Die Schauspieler gehen in ihren Rollen geradezu auf, wohl das Beste, was man über eine Inszenierung sagen kann. Besonders eindrucksvoll gelingt die Vergewaltigungszene – übrigens ohne jegliche Peinlichkeit – und das anschließende Entsetzen von Opfer wie Täter. Philomela scheint sogar mehr durch das zerbrochene Vertrauen innerhalb der Familie getroffen zu sein als durch den Akt selbst und malt sich die Folgen für sich und Tereus aus, so dass dieser sich aus Angst vor der Entdeckung auch noch zu dem nächsten grausamen Schritt gezwungen sieht. Melanie Nawroth und Michael Witte beschwören eine geradezu beängstigend dichte und tiefe Atmosphäre nach einem nicht wieder gut zu machenden Schritt herauf. Auf schmalem Grat bewegt sich auch die Szene, wenn Procne und Philomela beschließen, Itys zu opfern, der als kindergroße Puppe auftritt. Der Mord an der Kindpuppe gelingt ebenfalls ohne peinliche Lächerlichkeit, da die Herleitung der Entscheidung straff, mit dem nötigen Ernst und vor allem der Dringlichkeit einer angemessenen Rache erfolgt.
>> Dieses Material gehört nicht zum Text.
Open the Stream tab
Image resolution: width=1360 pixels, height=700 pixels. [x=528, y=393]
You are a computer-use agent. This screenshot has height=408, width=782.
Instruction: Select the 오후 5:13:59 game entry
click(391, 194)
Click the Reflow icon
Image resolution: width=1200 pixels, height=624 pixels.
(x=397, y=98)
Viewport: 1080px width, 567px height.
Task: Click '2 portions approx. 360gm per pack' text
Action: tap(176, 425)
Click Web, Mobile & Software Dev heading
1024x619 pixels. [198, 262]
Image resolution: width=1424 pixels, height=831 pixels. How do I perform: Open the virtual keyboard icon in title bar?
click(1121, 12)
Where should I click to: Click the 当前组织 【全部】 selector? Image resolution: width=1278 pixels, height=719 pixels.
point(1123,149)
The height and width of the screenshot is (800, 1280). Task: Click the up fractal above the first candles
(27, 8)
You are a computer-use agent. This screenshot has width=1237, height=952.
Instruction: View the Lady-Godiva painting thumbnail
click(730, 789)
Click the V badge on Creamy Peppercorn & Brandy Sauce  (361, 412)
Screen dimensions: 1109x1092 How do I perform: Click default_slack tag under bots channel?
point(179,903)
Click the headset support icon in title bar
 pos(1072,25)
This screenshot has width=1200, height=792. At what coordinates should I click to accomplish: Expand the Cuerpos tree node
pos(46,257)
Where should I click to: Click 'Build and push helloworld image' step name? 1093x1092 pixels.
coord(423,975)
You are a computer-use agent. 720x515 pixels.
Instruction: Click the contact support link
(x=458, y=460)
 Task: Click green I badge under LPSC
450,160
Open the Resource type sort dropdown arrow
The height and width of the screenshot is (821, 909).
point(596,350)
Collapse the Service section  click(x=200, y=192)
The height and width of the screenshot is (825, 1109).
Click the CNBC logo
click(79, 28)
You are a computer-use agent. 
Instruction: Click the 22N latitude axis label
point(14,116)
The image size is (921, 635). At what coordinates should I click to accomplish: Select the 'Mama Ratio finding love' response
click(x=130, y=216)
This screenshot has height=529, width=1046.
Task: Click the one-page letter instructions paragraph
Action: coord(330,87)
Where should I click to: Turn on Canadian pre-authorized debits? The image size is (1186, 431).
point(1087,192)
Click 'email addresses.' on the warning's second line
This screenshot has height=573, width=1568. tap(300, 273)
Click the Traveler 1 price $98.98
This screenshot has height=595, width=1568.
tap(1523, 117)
Noch ehe auch nur ein Zuschauer eine unfreiwillige Komik im Puppenmord entdecken kann, ist die Szene vorüber. Für die Schauspielerinnen Britta Hübel und Melanie Nawroth kommt es bei dieser Szene auf jedes Wort und jede einzelne Bewegung an, und gerade durch ihre Sparsamkeit in Mimik und Gestik gelingt die Szene überzeugend.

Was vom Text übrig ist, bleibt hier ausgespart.